I've been keeping my eye out for one of these for a while. I go for a walk around the perimeter of where I work most days and there is a very wide variety of fungi of all shapes and sizes. I spotted a good potential Fairy Ring once and thought I'd come back the next day and take a photo, but the grass had been cut the next day!

So finally spotted the best one I have seen so far:


Its not very clear, as the mushrooms can get a bit mixed up with the dead leaves on the ground, but they were definitely making a complete ring.

Here is the same photo but I have circled the mushrooms to highlight the ring:


Not as good as the one in the Wikipedia entry but a ring nevertheless.

Tuesday, 29 October 2013

Cranfield Astronomical Society


I have started attending an astronomy class at Cranfield University, which is just a short evening class for 8 weeks run by Cranfield Astronomical Society. They give some short talks each week and then if the weather is good, are eager to get outside and get some kit out to look upwards.

Last night was the first night we went outside (only my second week to be fair - last week was thunder storms!). It was cold and really clear. They have a small observatory with the main bit of kit being a Celestron C11. I didn't get a chance to look through the C11 as there were quite a few others lining up for a go and to be honest I was more interested at that point seeing what was going on outside.

They also set up a 80mm refractor, a 100mm refector and a 10" Dobsonian.

I cannot remember the guy's name, but he was setting up his personal kit, which consisted of a hefty go-to motorised mount, I can't remember exactly, but it was some Newtonian reflector ~11" telescope (big bugger), with a really cool auto-tracking system, which uses a smaller telescope mounted on the side with a webcam, which is connected to a computer and watches the stars and drives the mount accordingly. Onto this he could then mount a modified Canon D500 DSLR to do some deep sky object photography.

The mount can auto-track itself, but when trying to photograph long exposures of deep sky objects, even the slightest mis-track would result in a blurry image.
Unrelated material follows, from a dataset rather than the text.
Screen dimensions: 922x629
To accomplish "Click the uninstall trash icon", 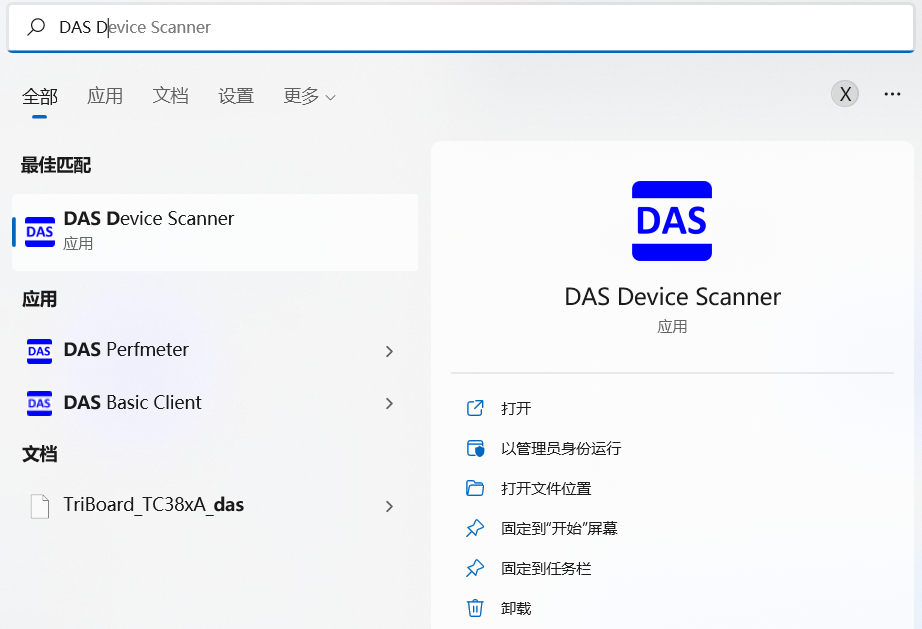I will pos(475,608).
Last night he was photographing M31, the Andromeda galaxy, a favourite galaxy of many as it is one of the closest galaxies to us. It is the closest spiral galaxy, but the closest overall galaxy. It is 'only' approximately 2.5 million lightyears (not 200 million as unfortunately 2 astronomers at the class said it was, which I knew was wrong, but I wasn't about to start correcting people) from us. Small-ish in universe scales, but to us humans, so very, very far (23,668,200,000,000,000 km). Very far but also it means that as we look at it (possible with the unaided eye on a good night), we are seeing it as it appeared about 2.5 million years ago. So even as a close neighbour, we can only see what it was up to 2.5 million years ago. That could start a whole other discussion about why this buggers up ideas of making contact with 'things' in other galaxies (with current technology).

But, anyway, this guy was taking 2 minutes exposures (ISO 800) and every photo was just mind blowing. You could zoom in and see the dust trails already, just in the raw, unprocessed image. It really brings it home that these things are real and there as this guy just pointed a camera at it and took its picture. I think so many people think astronomy is just pretty colourful pictures just like abstract paintings, failing to see that they are images of real things, just like if I took a photo of my cat or the clouds in the sky.

It is hard to perceive depth and 3D in these images as they are so far away, but that's what's good about M31, it is kind of side on, so you get a sense of it being a 'disc' in space, with the front dust trails getting in the way of the rest of it.

He is going to stack up several of these images (to improve the the signal to noise ratio), so I can't wait to see the final result.

To make things more interesting, Jupiter rose whilst we were out, so the two refractors were pointed at that and through the 100mm you could clearly make out two main bands around Jupiter...and of course the Galilean moons. I can just about make out the moons through my 15x70 binoculars.